Fly-by-night feminists are India’s latest social trend. They’re the ones who have no particular commitment to women’s rights or may even be closeted misogynists, but mouth what they consider politically correct lines anyway, because feminism is the fad of the day.

How can you tell that they are not committed? That’s easy. Because liars and fakes almost inevitably inadvertently reveal their true colours through their own words.

It’s this fashionable fake feminism that produced that silly, mixed-up Vogue Empower commercial featuring pretty visuals of Deepika Padukone and other women flashing by with a pretentious voiceover defending, among other things, a wife’s right to cheat on her husband. Umm, would the commercial makers have publicly defended a man’s right to cheat on his wife?

Jazbaa, a remake of the South Korean film Seven Days, is born of this trend. After 20 years of depicting women as nothing but sexy bodies and glam objects in a world run by men, director Sanjay Gupta is now advocating women’s rights. He fails to mask his true convictions though.

So, while Jazbaa’s central character is a strong woman, he reassures his traditional audience that all’s well with their world by ending on a tight close-up of a supporting male character as he explains why he let the woman he loves walk away. Arrey, mohabbat hai isiliye toh jaane diya,” he says, “Zidd hoti toh abhi baahon mein hoti,” which roughly translates to, “She’s my love, that’s why I let her go. If she was a mere obsession she would have been in my arms now.” Her own agency be damned. Not surprisingly, the predominantly male audience in the hall where I watched this film cheered at this line, after having watched the previous two hours in silence.

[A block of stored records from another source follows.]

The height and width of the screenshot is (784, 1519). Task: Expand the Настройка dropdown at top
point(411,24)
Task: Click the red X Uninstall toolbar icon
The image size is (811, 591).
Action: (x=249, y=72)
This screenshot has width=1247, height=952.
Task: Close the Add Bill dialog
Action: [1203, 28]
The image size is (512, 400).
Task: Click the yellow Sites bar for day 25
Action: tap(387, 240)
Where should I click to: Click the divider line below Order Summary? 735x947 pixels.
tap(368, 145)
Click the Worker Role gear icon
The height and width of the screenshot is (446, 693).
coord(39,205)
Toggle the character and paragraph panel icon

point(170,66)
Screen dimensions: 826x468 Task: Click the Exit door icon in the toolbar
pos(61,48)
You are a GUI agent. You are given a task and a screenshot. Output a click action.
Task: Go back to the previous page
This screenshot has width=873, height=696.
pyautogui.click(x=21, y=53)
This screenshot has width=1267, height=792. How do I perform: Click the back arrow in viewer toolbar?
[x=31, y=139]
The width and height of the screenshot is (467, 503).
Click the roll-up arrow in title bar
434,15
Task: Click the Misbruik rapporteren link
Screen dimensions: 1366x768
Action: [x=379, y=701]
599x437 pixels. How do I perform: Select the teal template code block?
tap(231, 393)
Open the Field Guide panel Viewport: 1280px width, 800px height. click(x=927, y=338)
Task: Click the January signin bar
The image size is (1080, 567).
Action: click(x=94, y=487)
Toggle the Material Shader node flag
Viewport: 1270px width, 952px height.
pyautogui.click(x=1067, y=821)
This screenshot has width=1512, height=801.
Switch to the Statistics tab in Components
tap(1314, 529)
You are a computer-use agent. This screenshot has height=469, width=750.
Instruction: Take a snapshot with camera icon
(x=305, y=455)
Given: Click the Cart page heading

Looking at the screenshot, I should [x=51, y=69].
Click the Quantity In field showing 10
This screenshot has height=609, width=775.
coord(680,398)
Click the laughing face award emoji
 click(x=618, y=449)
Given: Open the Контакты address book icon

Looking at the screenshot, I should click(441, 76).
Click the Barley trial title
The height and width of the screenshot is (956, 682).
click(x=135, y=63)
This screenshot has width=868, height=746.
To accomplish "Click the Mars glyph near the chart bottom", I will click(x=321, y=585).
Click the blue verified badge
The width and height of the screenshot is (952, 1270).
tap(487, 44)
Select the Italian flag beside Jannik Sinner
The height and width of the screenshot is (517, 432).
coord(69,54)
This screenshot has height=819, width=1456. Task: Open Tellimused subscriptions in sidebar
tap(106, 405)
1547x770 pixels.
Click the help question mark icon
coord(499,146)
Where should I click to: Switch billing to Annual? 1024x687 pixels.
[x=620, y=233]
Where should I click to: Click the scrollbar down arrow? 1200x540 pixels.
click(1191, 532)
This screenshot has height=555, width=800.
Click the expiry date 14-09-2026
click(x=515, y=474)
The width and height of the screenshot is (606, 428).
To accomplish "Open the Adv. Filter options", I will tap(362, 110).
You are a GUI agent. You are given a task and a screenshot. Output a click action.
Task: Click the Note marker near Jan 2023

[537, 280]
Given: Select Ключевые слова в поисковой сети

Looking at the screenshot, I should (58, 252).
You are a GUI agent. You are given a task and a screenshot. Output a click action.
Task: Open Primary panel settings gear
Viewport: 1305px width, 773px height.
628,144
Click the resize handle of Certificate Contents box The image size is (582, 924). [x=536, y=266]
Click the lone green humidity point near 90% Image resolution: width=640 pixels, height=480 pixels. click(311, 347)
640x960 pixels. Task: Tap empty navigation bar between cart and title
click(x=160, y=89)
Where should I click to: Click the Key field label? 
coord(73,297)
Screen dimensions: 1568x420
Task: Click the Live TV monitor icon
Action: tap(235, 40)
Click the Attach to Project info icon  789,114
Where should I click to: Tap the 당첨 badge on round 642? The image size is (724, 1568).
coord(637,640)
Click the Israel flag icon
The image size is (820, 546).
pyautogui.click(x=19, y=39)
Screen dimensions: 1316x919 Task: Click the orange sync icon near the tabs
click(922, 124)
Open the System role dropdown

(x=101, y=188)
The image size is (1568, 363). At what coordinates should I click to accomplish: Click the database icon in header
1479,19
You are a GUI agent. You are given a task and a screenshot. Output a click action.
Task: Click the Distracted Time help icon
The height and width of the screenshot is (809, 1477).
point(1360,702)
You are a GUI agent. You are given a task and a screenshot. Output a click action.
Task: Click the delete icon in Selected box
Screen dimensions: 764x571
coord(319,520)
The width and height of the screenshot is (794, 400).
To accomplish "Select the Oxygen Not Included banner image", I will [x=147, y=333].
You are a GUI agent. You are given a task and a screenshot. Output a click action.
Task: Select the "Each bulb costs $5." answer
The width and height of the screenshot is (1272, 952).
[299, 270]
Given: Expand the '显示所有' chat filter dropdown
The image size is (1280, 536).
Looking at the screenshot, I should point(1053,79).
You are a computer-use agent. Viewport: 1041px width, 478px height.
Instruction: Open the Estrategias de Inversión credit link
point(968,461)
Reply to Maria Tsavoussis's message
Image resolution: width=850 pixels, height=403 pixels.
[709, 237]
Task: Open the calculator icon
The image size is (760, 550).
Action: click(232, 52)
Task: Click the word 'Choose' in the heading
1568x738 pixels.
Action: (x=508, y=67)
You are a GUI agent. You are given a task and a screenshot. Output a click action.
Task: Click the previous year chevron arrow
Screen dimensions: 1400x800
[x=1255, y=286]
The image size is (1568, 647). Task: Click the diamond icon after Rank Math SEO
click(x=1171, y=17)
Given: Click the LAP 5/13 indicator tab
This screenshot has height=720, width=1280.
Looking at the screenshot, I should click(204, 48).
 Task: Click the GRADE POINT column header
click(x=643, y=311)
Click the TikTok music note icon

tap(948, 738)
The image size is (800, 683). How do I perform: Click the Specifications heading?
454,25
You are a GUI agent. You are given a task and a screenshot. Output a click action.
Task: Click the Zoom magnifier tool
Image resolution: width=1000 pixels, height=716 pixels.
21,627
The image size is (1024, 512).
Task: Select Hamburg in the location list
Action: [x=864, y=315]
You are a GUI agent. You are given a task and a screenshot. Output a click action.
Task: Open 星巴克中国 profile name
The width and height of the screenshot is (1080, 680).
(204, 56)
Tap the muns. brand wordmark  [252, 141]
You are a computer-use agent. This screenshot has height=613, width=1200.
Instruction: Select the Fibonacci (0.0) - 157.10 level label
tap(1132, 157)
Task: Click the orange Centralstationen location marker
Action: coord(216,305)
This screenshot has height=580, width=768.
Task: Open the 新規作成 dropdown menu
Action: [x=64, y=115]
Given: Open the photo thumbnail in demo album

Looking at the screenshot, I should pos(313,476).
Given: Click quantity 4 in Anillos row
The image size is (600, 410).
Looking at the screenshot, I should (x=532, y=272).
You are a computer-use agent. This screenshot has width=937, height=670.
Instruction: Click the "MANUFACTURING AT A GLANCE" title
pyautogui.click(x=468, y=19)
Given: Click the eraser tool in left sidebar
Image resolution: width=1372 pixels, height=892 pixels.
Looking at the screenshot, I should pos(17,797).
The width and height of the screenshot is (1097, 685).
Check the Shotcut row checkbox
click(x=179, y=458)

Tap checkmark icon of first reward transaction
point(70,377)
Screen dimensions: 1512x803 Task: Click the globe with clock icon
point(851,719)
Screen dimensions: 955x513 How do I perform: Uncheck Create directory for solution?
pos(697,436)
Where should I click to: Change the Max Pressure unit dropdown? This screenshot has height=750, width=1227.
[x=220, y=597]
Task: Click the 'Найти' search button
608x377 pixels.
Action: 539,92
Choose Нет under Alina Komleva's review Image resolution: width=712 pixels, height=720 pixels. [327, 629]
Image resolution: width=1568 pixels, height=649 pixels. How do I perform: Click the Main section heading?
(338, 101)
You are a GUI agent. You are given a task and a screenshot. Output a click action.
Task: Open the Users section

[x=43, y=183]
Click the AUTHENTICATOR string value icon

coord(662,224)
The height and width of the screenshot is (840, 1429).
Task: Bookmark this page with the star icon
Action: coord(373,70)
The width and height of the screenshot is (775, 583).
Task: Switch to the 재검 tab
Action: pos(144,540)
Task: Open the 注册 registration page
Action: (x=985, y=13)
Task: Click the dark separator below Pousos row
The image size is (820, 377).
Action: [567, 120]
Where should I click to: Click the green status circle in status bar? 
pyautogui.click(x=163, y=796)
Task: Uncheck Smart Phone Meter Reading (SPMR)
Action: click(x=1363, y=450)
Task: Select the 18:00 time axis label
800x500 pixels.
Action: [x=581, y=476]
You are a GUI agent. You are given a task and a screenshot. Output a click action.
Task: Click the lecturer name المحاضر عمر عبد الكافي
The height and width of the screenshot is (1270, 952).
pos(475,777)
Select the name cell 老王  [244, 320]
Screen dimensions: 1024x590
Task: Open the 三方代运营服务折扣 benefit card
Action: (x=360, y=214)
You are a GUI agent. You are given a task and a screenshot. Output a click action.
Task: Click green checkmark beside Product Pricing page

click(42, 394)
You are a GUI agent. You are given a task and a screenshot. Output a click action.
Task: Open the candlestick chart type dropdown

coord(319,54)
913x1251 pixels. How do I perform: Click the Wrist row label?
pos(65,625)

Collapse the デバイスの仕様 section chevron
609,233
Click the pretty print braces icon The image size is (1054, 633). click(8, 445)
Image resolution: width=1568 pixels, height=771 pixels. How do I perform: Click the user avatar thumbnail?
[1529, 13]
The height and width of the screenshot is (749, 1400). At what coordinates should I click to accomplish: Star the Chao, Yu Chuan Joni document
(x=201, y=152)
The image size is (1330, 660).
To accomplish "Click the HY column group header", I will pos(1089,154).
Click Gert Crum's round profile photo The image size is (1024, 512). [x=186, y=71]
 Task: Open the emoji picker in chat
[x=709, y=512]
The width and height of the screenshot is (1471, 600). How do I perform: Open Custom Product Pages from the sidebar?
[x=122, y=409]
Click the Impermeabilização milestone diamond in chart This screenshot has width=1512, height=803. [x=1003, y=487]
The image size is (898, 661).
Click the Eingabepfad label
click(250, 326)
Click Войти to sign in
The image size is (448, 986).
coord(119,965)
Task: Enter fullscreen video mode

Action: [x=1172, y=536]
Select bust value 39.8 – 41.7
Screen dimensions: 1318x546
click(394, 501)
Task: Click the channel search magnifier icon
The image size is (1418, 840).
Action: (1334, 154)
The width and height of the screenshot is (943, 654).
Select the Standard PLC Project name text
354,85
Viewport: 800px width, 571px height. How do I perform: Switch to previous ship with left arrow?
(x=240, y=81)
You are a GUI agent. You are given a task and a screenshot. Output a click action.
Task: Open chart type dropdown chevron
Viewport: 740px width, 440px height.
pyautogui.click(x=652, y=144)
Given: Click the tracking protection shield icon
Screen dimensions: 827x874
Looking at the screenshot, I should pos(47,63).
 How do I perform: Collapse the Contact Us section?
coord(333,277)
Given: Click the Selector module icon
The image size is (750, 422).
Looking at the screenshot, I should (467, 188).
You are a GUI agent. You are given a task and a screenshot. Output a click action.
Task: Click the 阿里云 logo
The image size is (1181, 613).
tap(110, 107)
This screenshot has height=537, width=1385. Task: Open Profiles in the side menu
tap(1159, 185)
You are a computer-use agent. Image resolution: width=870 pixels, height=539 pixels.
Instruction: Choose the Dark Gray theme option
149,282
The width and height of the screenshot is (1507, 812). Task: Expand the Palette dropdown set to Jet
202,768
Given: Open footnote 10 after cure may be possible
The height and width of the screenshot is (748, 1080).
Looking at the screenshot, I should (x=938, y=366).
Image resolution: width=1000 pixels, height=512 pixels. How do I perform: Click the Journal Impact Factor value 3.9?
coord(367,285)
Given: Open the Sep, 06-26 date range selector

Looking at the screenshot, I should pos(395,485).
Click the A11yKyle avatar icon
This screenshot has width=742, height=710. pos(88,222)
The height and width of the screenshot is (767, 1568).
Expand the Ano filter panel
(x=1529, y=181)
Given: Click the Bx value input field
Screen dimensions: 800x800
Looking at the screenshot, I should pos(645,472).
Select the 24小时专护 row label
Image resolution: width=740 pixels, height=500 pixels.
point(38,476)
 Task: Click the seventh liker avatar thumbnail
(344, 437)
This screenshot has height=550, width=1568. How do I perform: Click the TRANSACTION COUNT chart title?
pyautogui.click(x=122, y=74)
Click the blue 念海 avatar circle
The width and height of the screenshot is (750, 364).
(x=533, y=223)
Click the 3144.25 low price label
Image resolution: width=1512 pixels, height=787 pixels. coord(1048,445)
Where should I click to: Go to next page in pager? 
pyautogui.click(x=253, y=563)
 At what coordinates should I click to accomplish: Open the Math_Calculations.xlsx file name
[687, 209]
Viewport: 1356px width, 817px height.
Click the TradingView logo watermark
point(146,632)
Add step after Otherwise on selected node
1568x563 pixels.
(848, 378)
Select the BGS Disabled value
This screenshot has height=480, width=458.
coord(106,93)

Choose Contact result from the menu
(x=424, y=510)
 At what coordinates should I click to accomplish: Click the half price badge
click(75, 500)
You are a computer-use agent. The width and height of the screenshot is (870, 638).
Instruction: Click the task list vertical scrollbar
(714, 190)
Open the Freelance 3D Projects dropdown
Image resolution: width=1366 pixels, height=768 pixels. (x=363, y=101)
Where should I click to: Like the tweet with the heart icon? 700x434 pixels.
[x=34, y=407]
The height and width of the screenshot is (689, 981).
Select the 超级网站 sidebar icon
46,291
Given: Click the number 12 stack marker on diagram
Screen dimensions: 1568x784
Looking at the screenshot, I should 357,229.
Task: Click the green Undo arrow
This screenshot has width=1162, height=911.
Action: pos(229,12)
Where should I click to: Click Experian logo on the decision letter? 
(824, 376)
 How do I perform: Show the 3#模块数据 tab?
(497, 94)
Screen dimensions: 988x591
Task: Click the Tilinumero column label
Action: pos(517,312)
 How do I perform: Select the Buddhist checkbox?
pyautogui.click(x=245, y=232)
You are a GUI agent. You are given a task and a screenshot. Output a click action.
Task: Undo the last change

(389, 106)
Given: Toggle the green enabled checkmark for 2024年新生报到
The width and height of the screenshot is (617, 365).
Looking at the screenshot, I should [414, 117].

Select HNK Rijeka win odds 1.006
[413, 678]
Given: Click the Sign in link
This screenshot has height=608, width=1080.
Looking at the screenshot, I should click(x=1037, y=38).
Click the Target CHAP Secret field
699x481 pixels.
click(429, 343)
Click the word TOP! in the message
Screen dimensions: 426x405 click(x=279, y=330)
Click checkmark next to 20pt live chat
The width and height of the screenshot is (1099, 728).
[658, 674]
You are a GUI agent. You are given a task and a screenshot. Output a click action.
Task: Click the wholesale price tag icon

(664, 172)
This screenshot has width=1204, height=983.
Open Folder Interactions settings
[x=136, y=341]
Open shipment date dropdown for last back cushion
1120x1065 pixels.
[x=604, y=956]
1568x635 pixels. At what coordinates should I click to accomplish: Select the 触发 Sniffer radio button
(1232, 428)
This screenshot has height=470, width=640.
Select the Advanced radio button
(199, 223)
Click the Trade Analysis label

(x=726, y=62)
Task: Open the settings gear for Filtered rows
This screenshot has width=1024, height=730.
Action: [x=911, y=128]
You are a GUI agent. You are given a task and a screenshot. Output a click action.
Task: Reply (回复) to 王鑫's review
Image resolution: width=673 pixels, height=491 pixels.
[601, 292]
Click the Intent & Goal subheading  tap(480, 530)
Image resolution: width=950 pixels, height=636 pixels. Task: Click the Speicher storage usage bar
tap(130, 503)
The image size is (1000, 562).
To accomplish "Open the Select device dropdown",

Jazbaa makes all the right noises about rape, with a victim’s mother telling a lawyer that what she did in open court was no different from what the rapist did to her daughter in a closed room. At the same time, the film needlessly keeps replaying the rape scene under the pretext of adding a new piece to the puzzle each time, though in truth only one revelation is made through all those retellings. If the depiction of that scene had been more explicit, I suspect the mood in my local theatre may have been more jubilant. As it happens, this is Sanjay playing at being a feminist, so he does not go all the way on that front either. The result: it is neither all-out sleazy nor sensitive.  

Jazbaa also appears to make the right noises about female foeticide, but a conversation about a  son-obsessed husband asking his wife to abort a female foetus sounds discomfittingly close to being anti-abortion as much as it is anti-sex-selective-abortion. The film is also irritatingly conventional in its deification of mothers and its dismissiveness towards paternal love. Wish Team Jazbaa had given more thought to its messaging on such crucial, complex issues.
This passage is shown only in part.